On Monday, candles, flowers and messages had been left outside the Subway. And, family and friends held a car wash in northeast Bakersfield to raise money for funeral expenses. One man at the car wash said Alderman was the father of two little children.

When Eyewitness News relayed the mother's message that she wants a full investigation, Sgt. Grubbs responded.

"Absolutely, and we'll provide that full investigation," he said.

Grubbs could not say yet whether Alderman had come at the officers, and wouldn't give details on whether a weapon was found at the scene.

The Subway shop owner on Olive Drive, Nick Khullar, told Eyewitness News he saw what appeared to be a tire iron at the scene. He assumed that's what the suspect was holding, and said from a distance "it could have looked like a cheap gun."

The shop owner said the glass door had been bashed in, and the cash drawer had been pulled out.

Khullar said the shop closed at 9:30 Saturday night, and the two employees had left by about 10 p.m. The owner then got a call at about 11:20 that there was broken glass and the motion sensor had gone off. Khullar said when he reached the area, it had been taped off by police.

He was let in by about 5:30 a.m., and Khullar says that's when he saw the tire iron, which he described as black metal and about 18 inches long.

Alderman's mother said he had worked at a Subway shop "a few years back," but she didn't respond to questions of where that was. Khullar said Alderman never worked at the Subway on Olive Drive or the other two local shops he owns. Khullar also checked with several other owners who have the majority of local Subways, and none of them said they'd ever had Alderman on their staff.

A check of local court records show several criminal cases involving Alderman. The cases include charges for drugs, alcohol, battery on a peace officer and vehicle burglary.

Sgt. Grubbs said there were other witnesses to the Saturday night incident, but they heard it -- they didn't actually see what happened.

Grubbs said the only person who saw what happened is the officer who spotted Alderman, and then fired the shots. That officer has been interviewed, but the investigation is just getting started.

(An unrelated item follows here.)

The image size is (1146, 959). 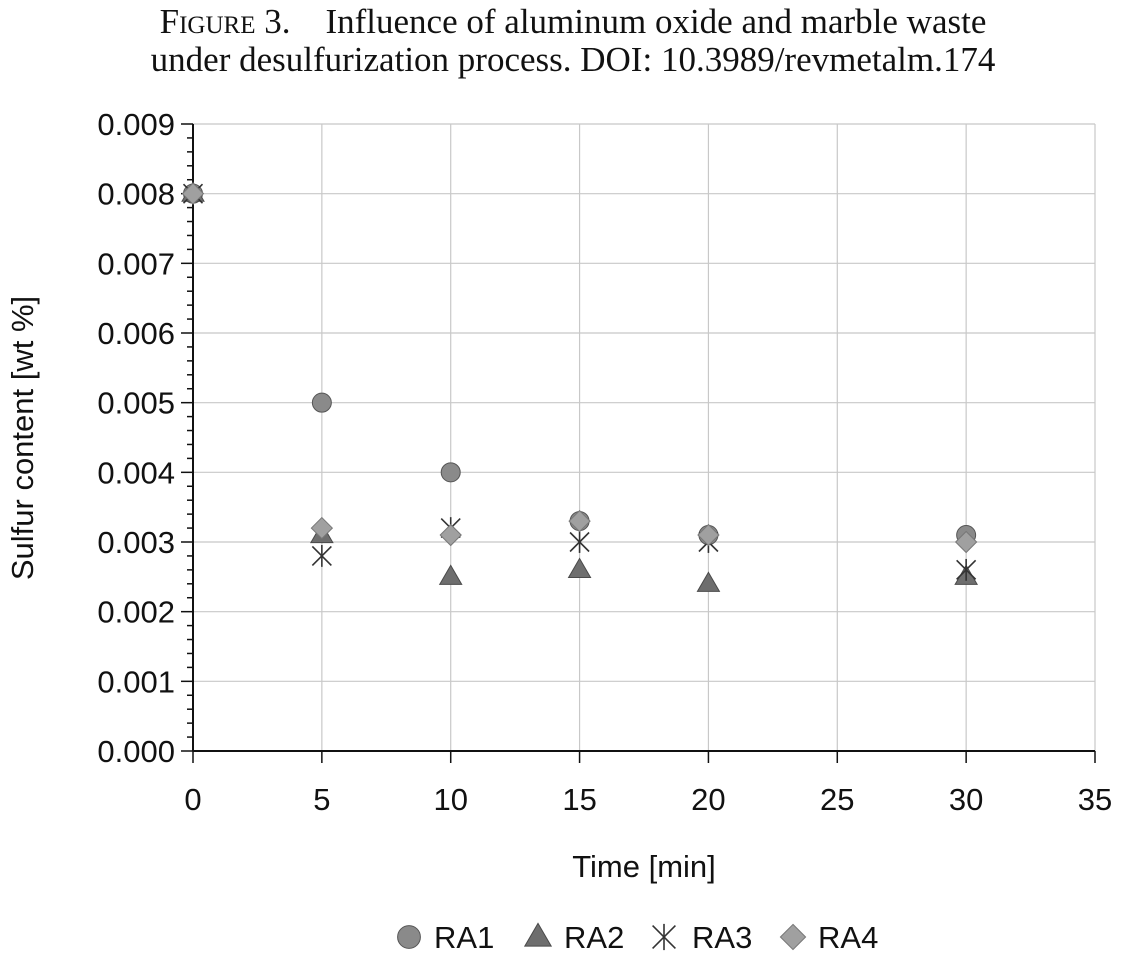 What do you see at coordinates (450, 800) in the screenshot?
I see `x-tick-label: 10` at bounding box center [450, 800].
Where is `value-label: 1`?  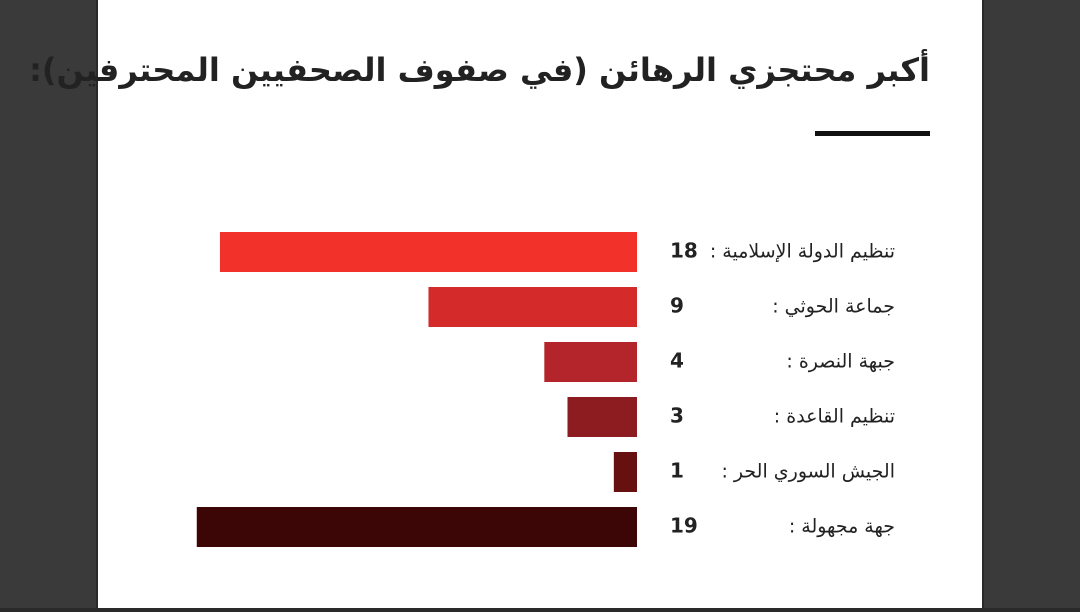 value-label: 1 is located at coordinates (677, 471).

"I was on the scene the other night, and the Kern County District Attorney's office was there, they had a couple of representatives from their office there," he says. Grubbs says that's another set of eyes, and his office welcomes that.

Grubbs tells Eyewitness News this is the seventh officer-involved shooting for their department this year. And, as with any incident like this, they want to assure the public there will be a thorough investigation.

"It's something that doesn't happen very much," Grubbs said. "But, it's highly scrutinized. We want to be scrutinized. We want to assure the public that we're doing a good job, and we're doing it right."